Fine-tuning machine learning models starts with having well-prepared datasets. This guide will walk you through how to create these datasets, from gathering data to making instruction files. By the end, you’ll be equipped with practical knowledge and tools to prepare high-quality datasets for your fine-tuning tasks.

This post continues the details guides from preparing data for RAG, and building end-to-end RAG applications with Couchbase vector search.

High-Level Overview

Data collection/gathering

The first step is gathering data from various sources. This involves collecting raw information that will later be cleaned and organized into structured datasets.

For an in-depth, step-by-step guide on preparing data for retrieval augmented generation, please refer to our comprehensive blog post: “Step by Step Guide to Prepare Data for Retrieval Augmented Generation”.

Our approach to data collection

In our approach, we utilized multiple methods to gather all relevant data:

    1. Web scraping using Scrapy:
      • Scrapy is a powerful Python framework for extracting data from websites. It allows you to write spiders that crawl websites and scrape data efficiently. 
    2. Extracting documents from Confluence:
      • We directly downloaded documents stored within our Confluence workspace. But this can also be done by utilising the Confluence API which would involve writing scripts to automate the extraction process.
    3. Retrieving relevant files from Git repositories:
      • Custom scripts were written to clone repositories and pull relevant files. This ensured we gathered all necessary data stored within our version control systems.

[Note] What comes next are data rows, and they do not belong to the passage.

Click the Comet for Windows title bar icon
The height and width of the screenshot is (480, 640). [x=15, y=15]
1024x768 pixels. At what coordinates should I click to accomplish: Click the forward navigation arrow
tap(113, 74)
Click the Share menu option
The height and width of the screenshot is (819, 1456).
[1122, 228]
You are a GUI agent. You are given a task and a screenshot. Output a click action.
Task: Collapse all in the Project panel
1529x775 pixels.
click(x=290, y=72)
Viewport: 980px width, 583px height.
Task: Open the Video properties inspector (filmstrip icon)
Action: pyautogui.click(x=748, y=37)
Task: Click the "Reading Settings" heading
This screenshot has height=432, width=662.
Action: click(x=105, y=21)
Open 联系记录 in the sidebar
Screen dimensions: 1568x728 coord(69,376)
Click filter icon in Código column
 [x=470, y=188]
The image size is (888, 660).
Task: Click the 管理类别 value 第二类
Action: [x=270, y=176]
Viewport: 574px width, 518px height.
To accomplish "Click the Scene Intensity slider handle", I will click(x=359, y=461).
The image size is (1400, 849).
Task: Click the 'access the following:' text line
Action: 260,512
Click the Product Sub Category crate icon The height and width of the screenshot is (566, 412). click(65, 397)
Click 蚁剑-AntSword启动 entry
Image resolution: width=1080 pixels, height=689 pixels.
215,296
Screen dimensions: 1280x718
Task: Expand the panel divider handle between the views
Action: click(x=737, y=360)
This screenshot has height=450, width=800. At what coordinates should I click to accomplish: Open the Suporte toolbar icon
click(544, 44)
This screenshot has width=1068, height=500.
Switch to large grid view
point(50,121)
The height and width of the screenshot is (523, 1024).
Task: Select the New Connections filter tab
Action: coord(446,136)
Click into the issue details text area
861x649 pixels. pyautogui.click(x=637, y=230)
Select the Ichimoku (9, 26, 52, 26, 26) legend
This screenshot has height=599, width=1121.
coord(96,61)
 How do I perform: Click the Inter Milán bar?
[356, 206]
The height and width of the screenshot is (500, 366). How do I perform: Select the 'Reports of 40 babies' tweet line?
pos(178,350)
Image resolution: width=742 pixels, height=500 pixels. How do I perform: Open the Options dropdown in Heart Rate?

By combining these methods, we ensured a comprehensive and efficient data collection process, covering all necessary sources.

Text content extraction

Once data is collected, the next crucial step is extracting text from documents such as web pages and PDFs. This process involves parsing these documents to obtain clean, structured text data.

For detailed steps and code examples on extracting text from these sources, refer to our comprehensive guide in the blog post: “Step by Step Guide to Prepare Data for Retrieval Augmented Generation”.

Libraries used for text extraction

    • HTML: BeautifulSoup is used to navigate HTML structures and extract text content.
    • PDFs: PyPDF2 facilitates reading PDF files and extracting text from each page.

These tools enable us to transform unstructured documents into organized text data ready for further processing.

Creating sample JSON data

This section focuses on generating instructions for dataset creation using functions like generate_content() and generate_instructions(), which derive questions based on domain knowledge.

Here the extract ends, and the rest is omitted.